§ EXERCISES TO COMPLETE
[A] In the text on creative leadership below, list every means of fostering creative teamwork that many organizations use today, according to that text.
[B] Reproduce the passage of the text on creative leadership below starting with "Personally, I love" and going on through "for creativity, too?".

*** Opening EXCERPT PROVIDED ***

Creative leaders draw the best thinking out of the individual team members before calling a general brainstorming session.
This is the assertion in Chapter 1 of Tom Harper’s book, Leading from the Lion’s Den. In his book he presents leadership lessons from every book of the Bible. Consider this one from Genesis:
“In the beginning God created the heavens and the earth.” – Gen 1:1
Many organizations today foster creative teamwork through collaborative instant messaging, chat windows, discussion boards, and project groups. My company uses a myriad of technology tools as well as recently construction an entire corporate campus to foster collaboration.
Though today’s online cooperation might appear to be a new kind of brainstorming, it is actually based on a tried and true model of creativity. The old standard concept is simple: the best creative thinking is done when individuals have a chance to think before they collaborate.
Not everyone thinks well in groups. The rapid-fire atmosphere of some brainstorming methodologies can be very disconcerting to some otherwise highly creative members of your team.
Personally, I love that atmosphere. I like the rough and tumble and exchange of ideas. I am happy to put up a “straw man” idea. However, introverts like some pf the folks that I work with need time to cogitate and organize their thoughts before verbalizing them in a public setting.
The original act of divine creativity is found in the Old Testament book of Genesis in the Bible. It was wrought by one mind. God didn’t wait to ask us what we thought or wanted. His vision was clear. He knew what He wanted when He created man.
Later in human history, we had our chance to invent and originate. But not until the Lord had completed his creative work in speaking the world into existence.
Can we consider this to be our model for creativity, too?
We can certainly infer from God’s method of creativity that teams shouldn’t necessarily be preferred over individuals.
The problem with large group brainstorming sessions, according to some social researchers, is that for all of that combined creativity, they rarely enhance the quality of ideas.
Consider these potential reasons:
- Fear of our peers and their evaluation of our ideas.
- Concentrating on other ideas can cause us to forget our own ideas before we get a chance to offer them.
- Going silent because we can’t compete with the bolder group members.
What can we do to be a more creative leader?
One solution to these issues is to collect everyone’s thoughts before the meeting. Give them advance notice that there will be a meeting to resolve and issue and give them time to think without distractions, anxiety, or time constraints. The leader then collects the ideas and distributes an “anonymous” list to the group. Then the team comes together to expand, refine, combine improve upon the submitted ideas. The team can then prioritize the ideas according to cost, schedule, ease of execution or any other metric.
When you need a creative solution, remember the Genesis model. First analyze the issues without the noise of group brainstorming and the influence of the stronger over the weaker. If you do, you will then be able to lead your team through the creative process at peak performance levels and with maximum creative output.

*** Closing EXCERPT PROVIDED ***
*** Opening RECORD EXCERPTS ***

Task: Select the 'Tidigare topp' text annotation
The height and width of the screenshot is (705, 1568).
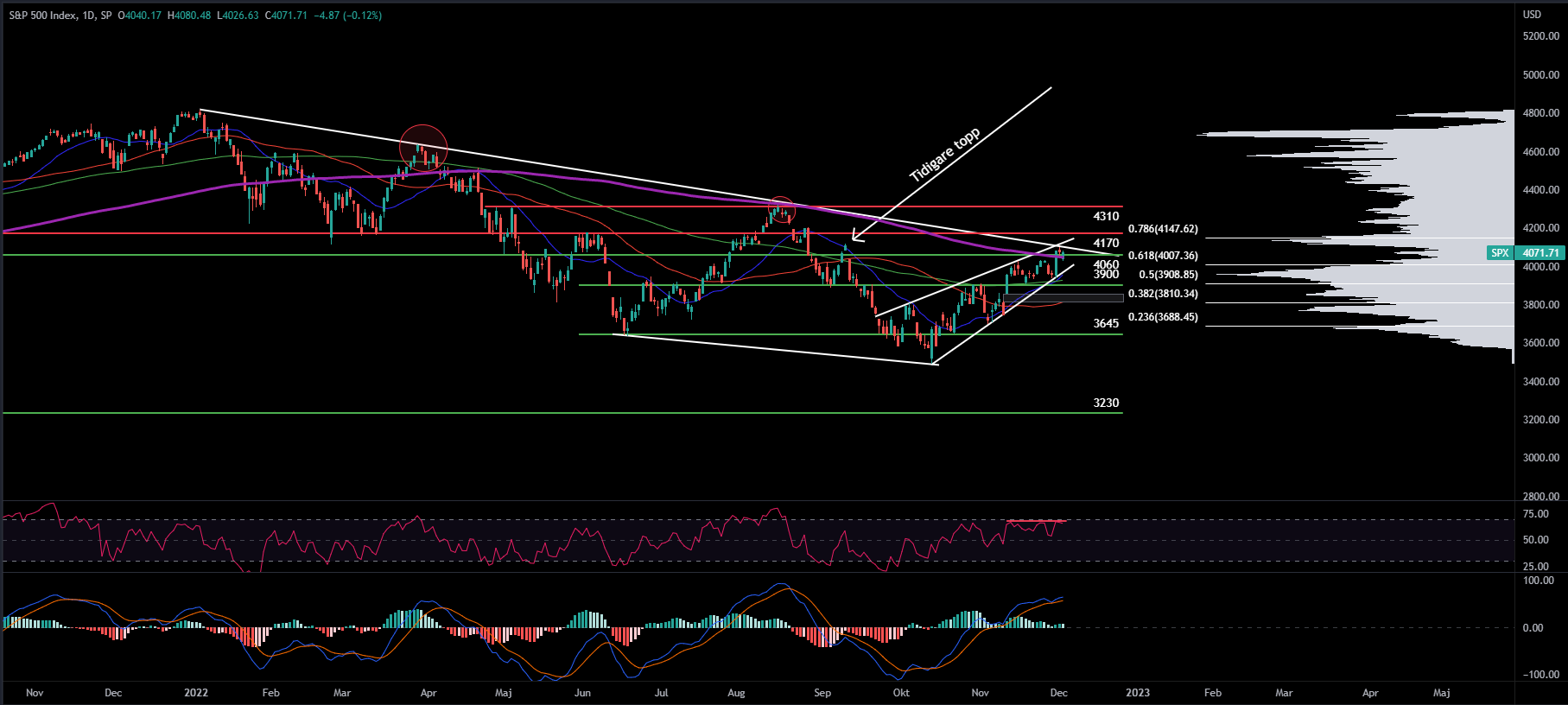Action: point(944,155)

*** Closing RECORD EXCERPTS ***
*** Opening RECORD EXCERPTS ***

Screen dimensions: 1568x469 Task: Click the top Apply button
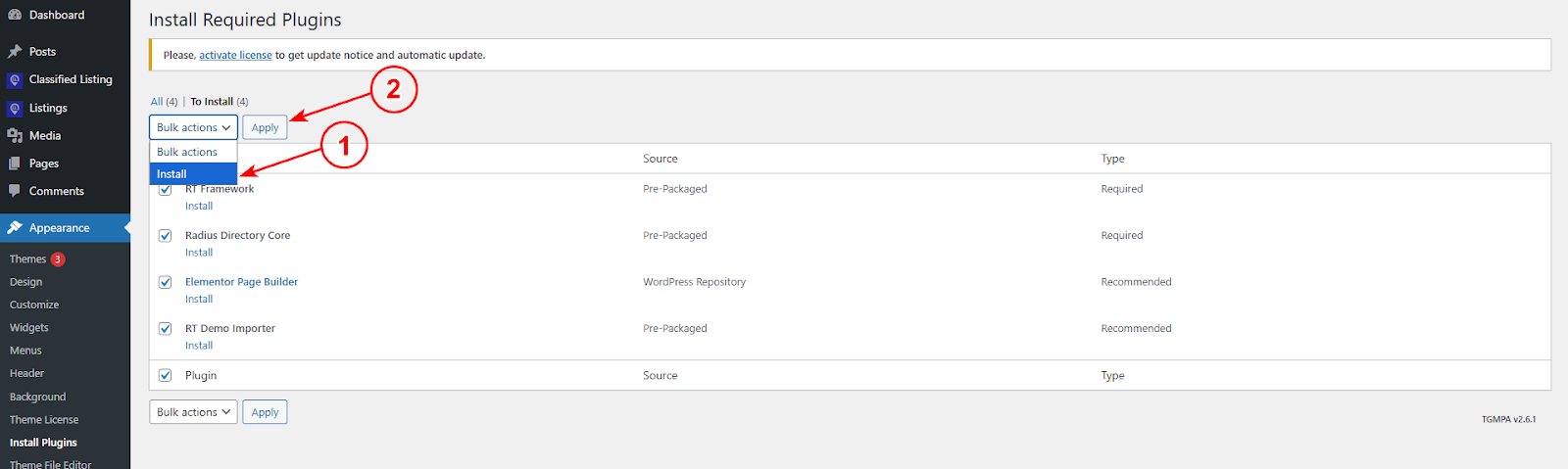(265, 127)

*** Closing RECORD EXCERPTS ***

§ RESULTS IN ORDER
[A]
- collaborative instant messaging
- chat windows
- discussion boards
- project groups

[B]
Personally, I love that atmosphere. I like the rough and tumble and exchange of ideas. I am happy to put up a “straw man” idea. However, introverts like some pf the folks that I work with need time to cogitate and organize their thoughts before verbalizing them in a public setting.
The original act of divine creativity is found in the Old Testament book of Genesis in the Bible. It was wrought by one mind. God didn’t wait to ask us what we thought or wanted. His vision was clear. He knew what He wanted when He created man.
Later in human history, we had our chance to invent and originate. But not until the Lord had completed his creative work in speaking the world into existence.
Can we consider this to be our model for creativity, too?